In is interesting to read this 1987 book knowing that filming it turned Tom Clancy against selling the movie rights of his books to Hollywood (although apparently the powers that be can have their own way with the Jack Ryan character). The problem, of course, was the final scene. In the film, Harrison Ford's character kills Sean Miller at the end of an exciting fistfight on a speeding boat. In the book, Jack Ryan does not shoot his gun at the fatal moment so that he can tell his newborn son, "Your father isn't a murderer." Clancy's conservative inclinations are well known, but forcing him into a fascist stereotype really misses the point, especially when it tries to make his hero some sort of a reactionary.
"Patriot Games" takes back several years before the events described in "The Hunt for Red October," where the Sir John Ryan backstory is certainly alluded to at a couple of points. I wondered if maybe Clancy had simply written this novel first but could not get it published, yet one of the strengths of his work over the years has been the detailed backgrounds on the various characters (the best examples are probably Red Wegener and Ding Chavez in "Clear and Present Danger," where the complete backgrounds are given although one is a minor character in the novel and the other goes on to be a main supporting character). One of the reason I always liked this book is because of the pure audacity of making members of the Royal Family main supporting characters, especially Prince Charles, who has continued to pop up from time to time.

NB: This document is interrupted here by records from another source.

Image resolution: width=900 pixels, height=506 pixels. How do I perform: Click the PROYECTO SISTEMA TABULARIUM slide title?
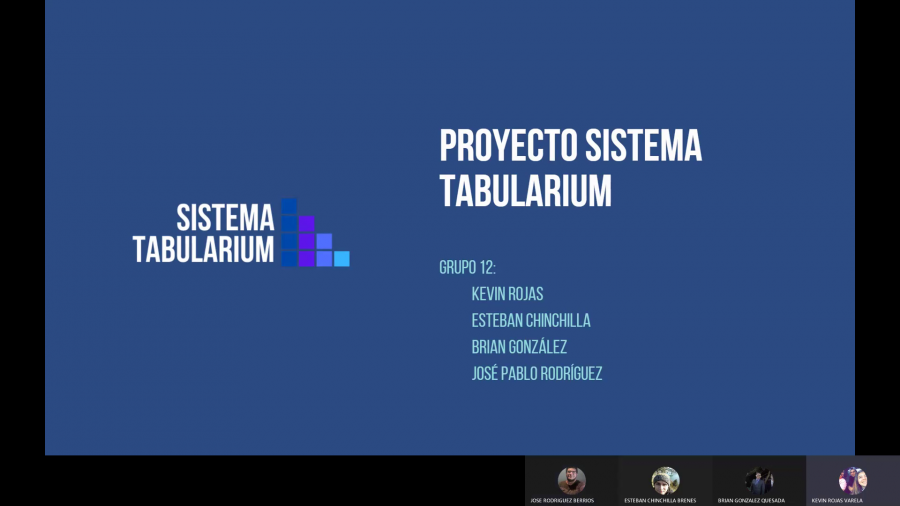tap(570, 167)
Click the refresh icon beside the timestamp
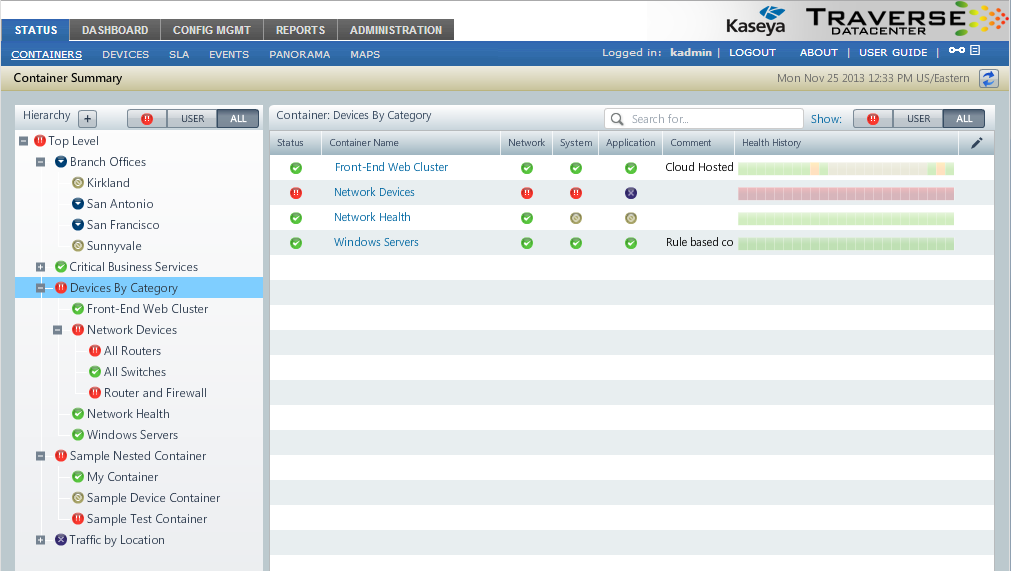1011x571 pixels. tap(988, 78)
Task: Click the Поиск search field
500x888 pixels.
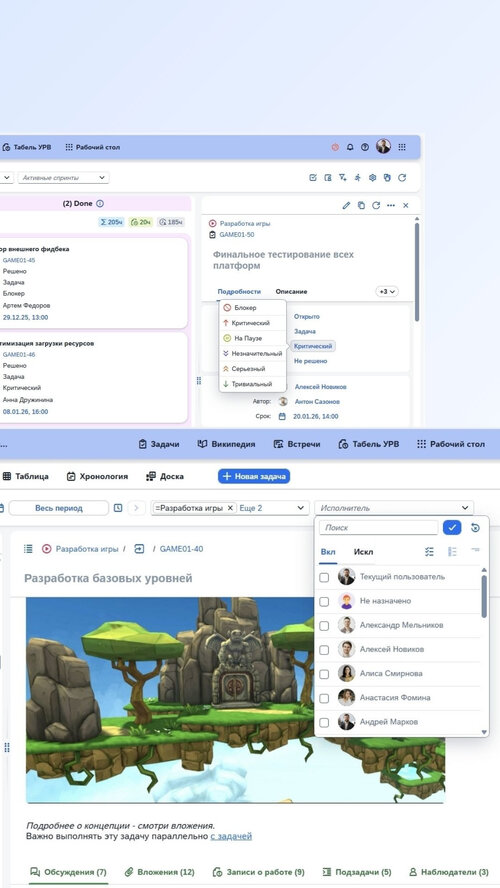Action: pyautogui.click(x=378, y=528)
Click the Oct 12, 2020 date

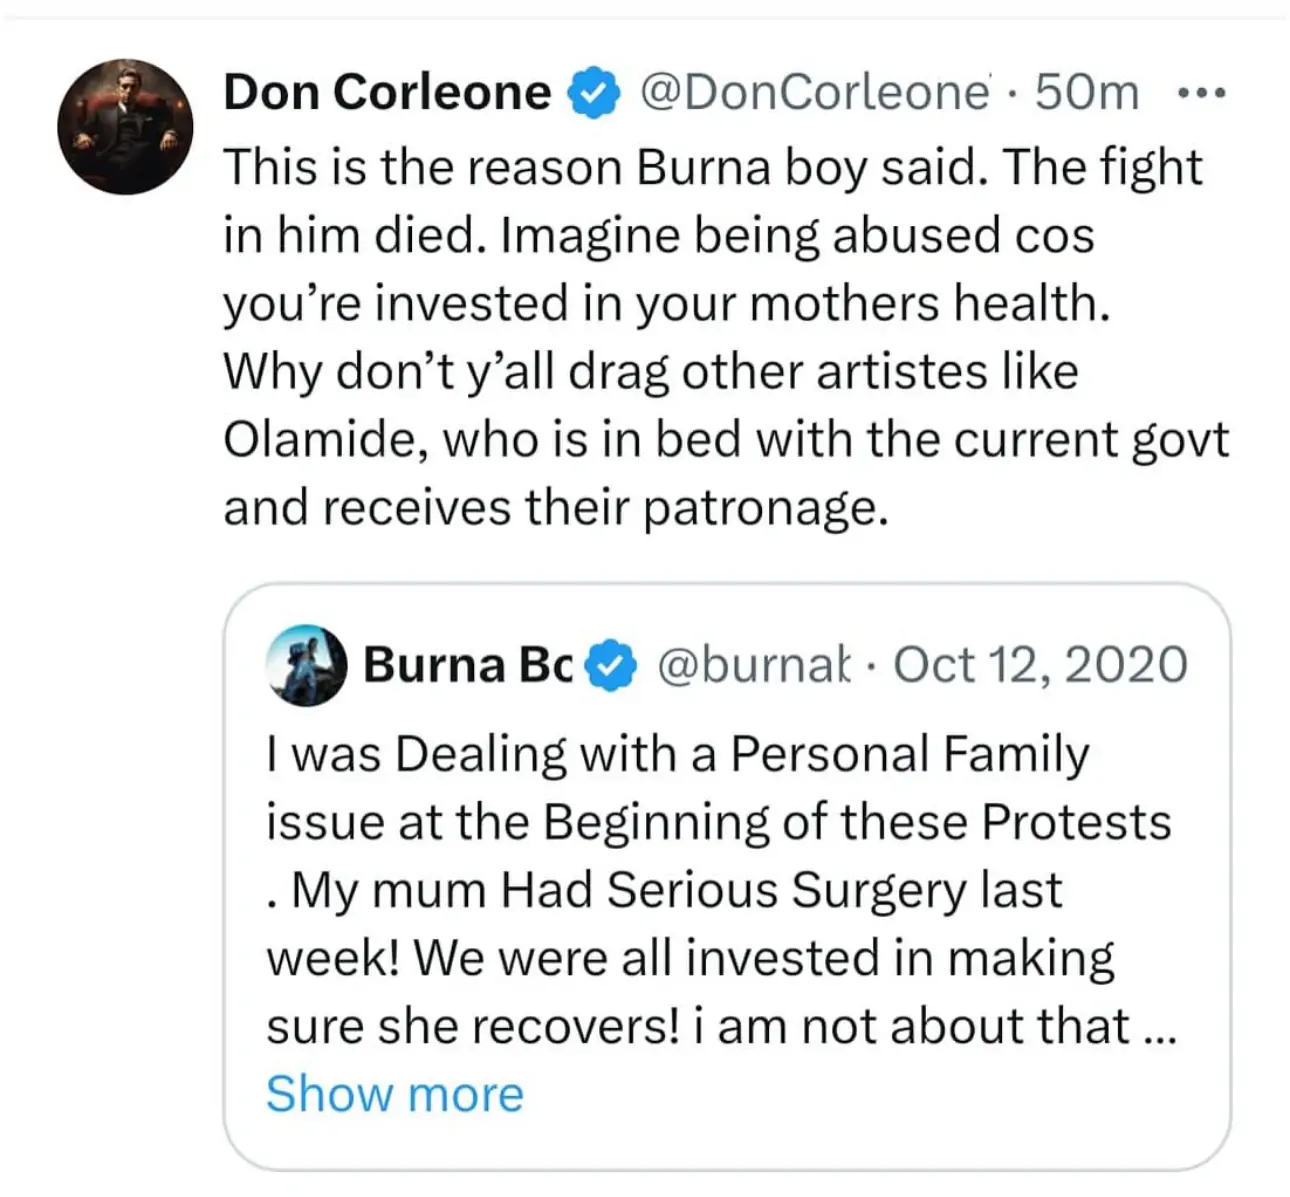pyautogui.click(x=1040, y=666)
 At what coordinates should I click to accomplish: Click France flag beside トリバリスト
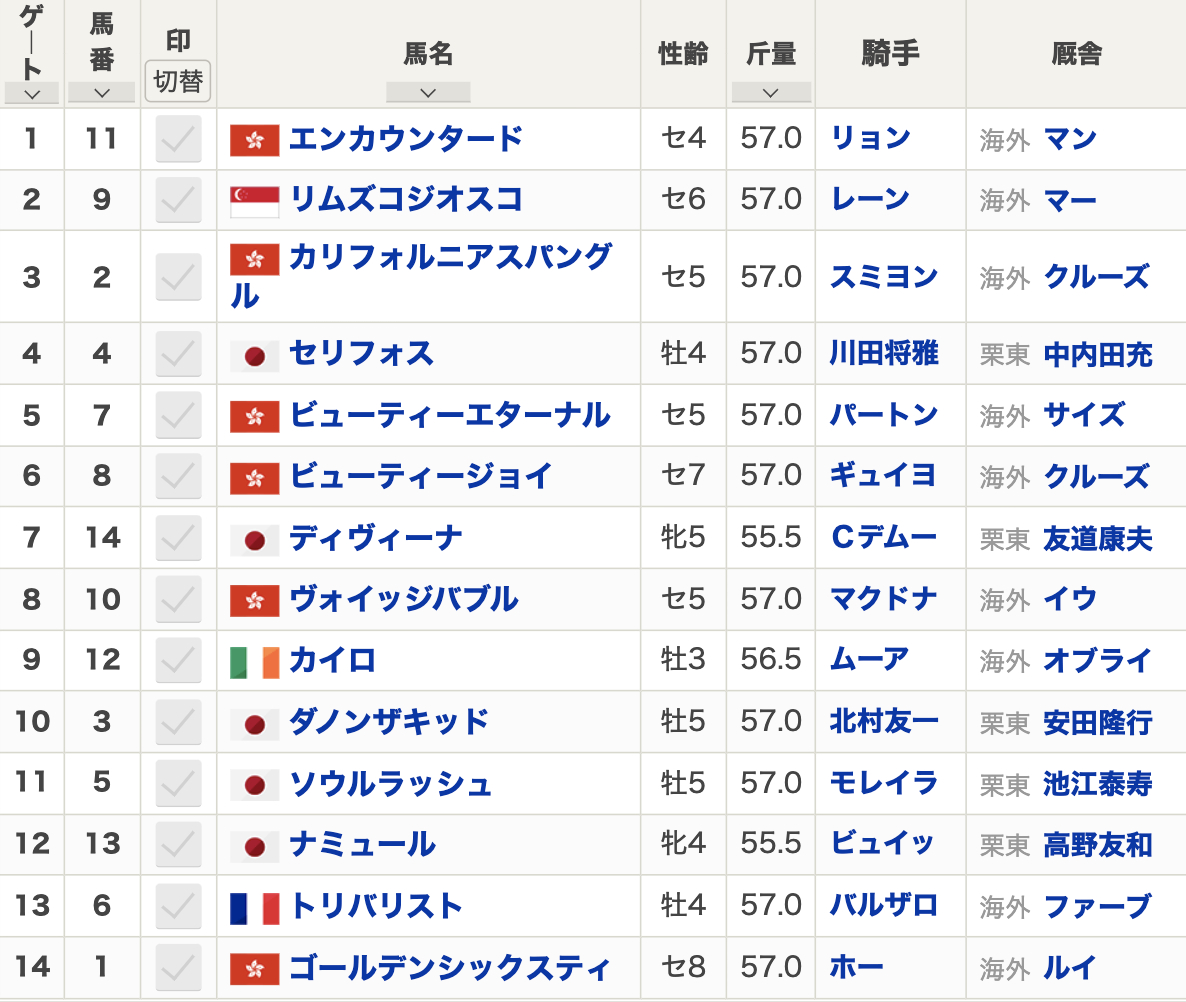pos(254,908)
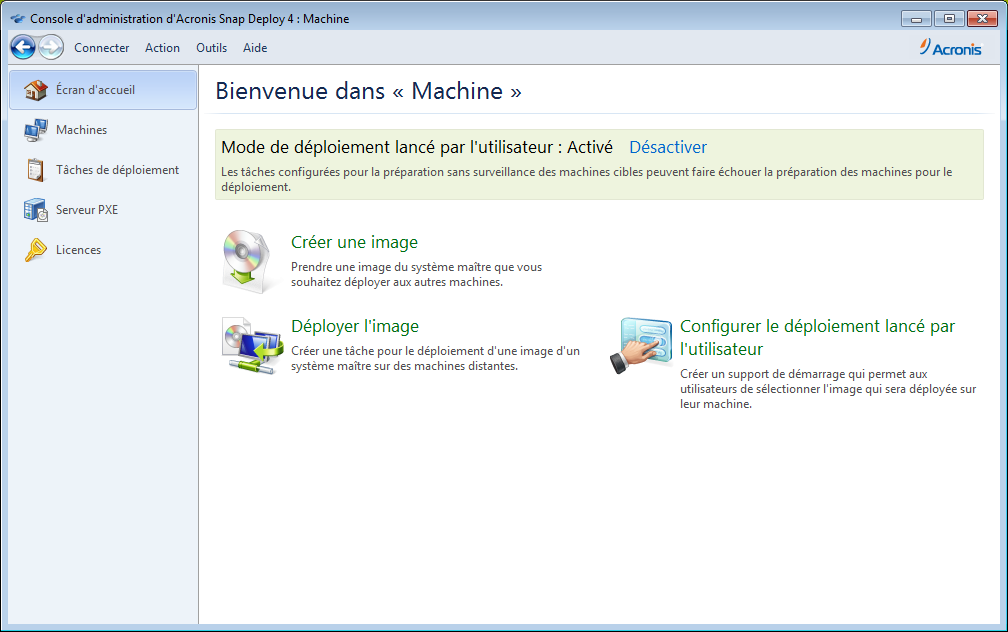Viewport: 1008px width, 632px height.
Task: Open the Action menu
Action: (x=162, y=48)
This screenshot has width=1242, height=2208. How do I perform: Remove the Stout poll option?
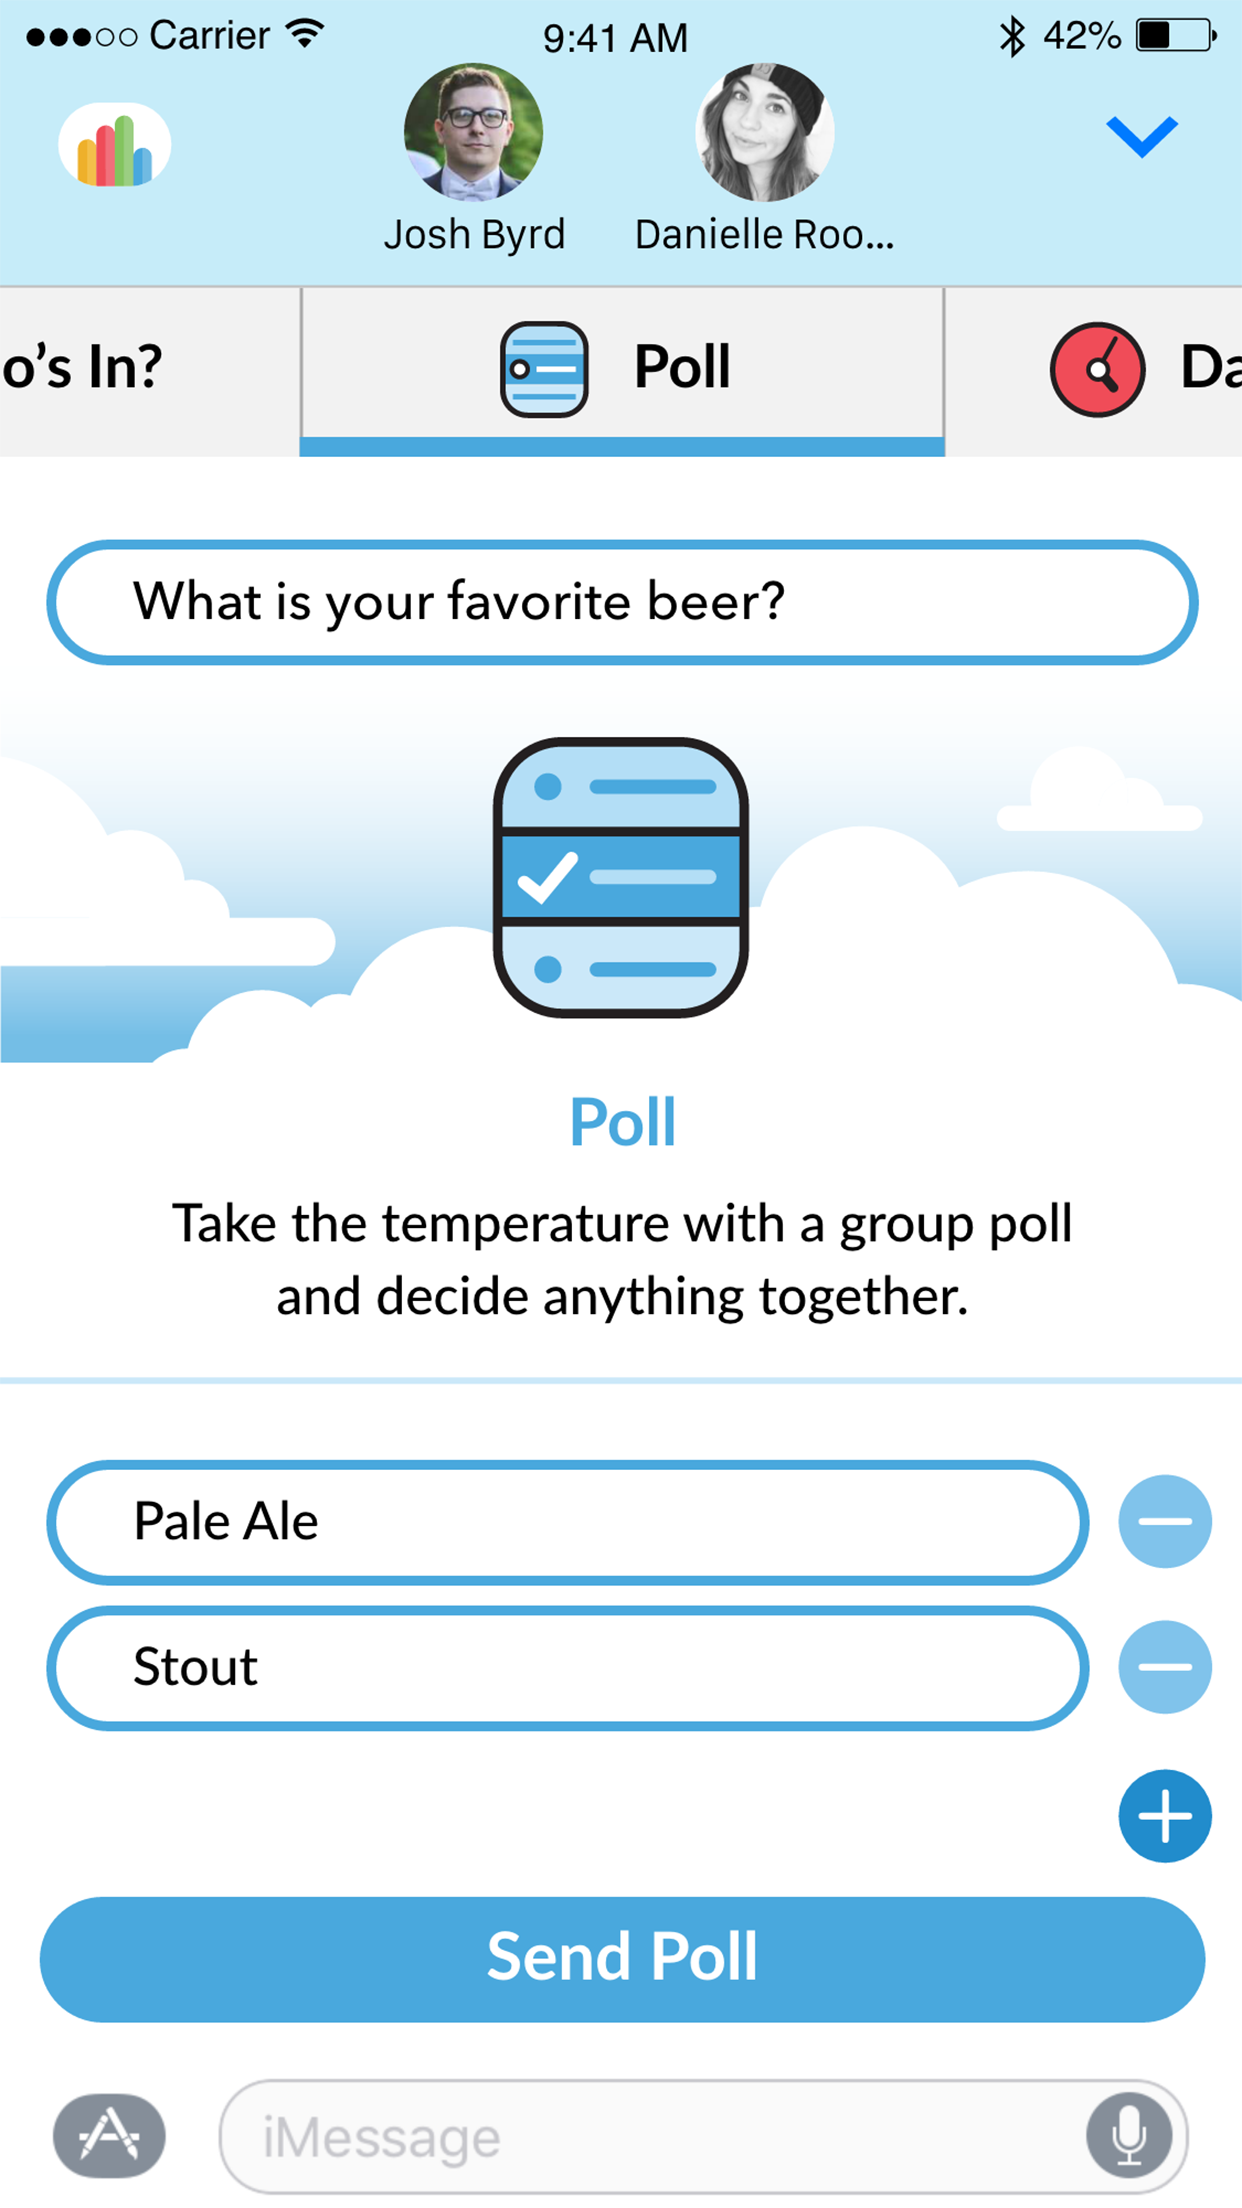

This is the book where Clancy dropped the annoying subtitles used in his first two novels. In retrospect "Patriot Games" is a much more intimate novel than what is follows. Certainly the threat is much more personal, targeting Ryan and his family. With Clancy's tendency to tell stories where nuclear war is a distinct possibility, this becomes an atypical effort, similar to "Without Remorse," which supplies the complete backstory on John Clark. Another reason for the feeling of intimacy is that Clancy's novels have tended to get longer and longer. Final note: people who have read these book in the "correct chronological order" find "Red October" to be something of a step backwards, so the best advice remains to read them in the order they were written.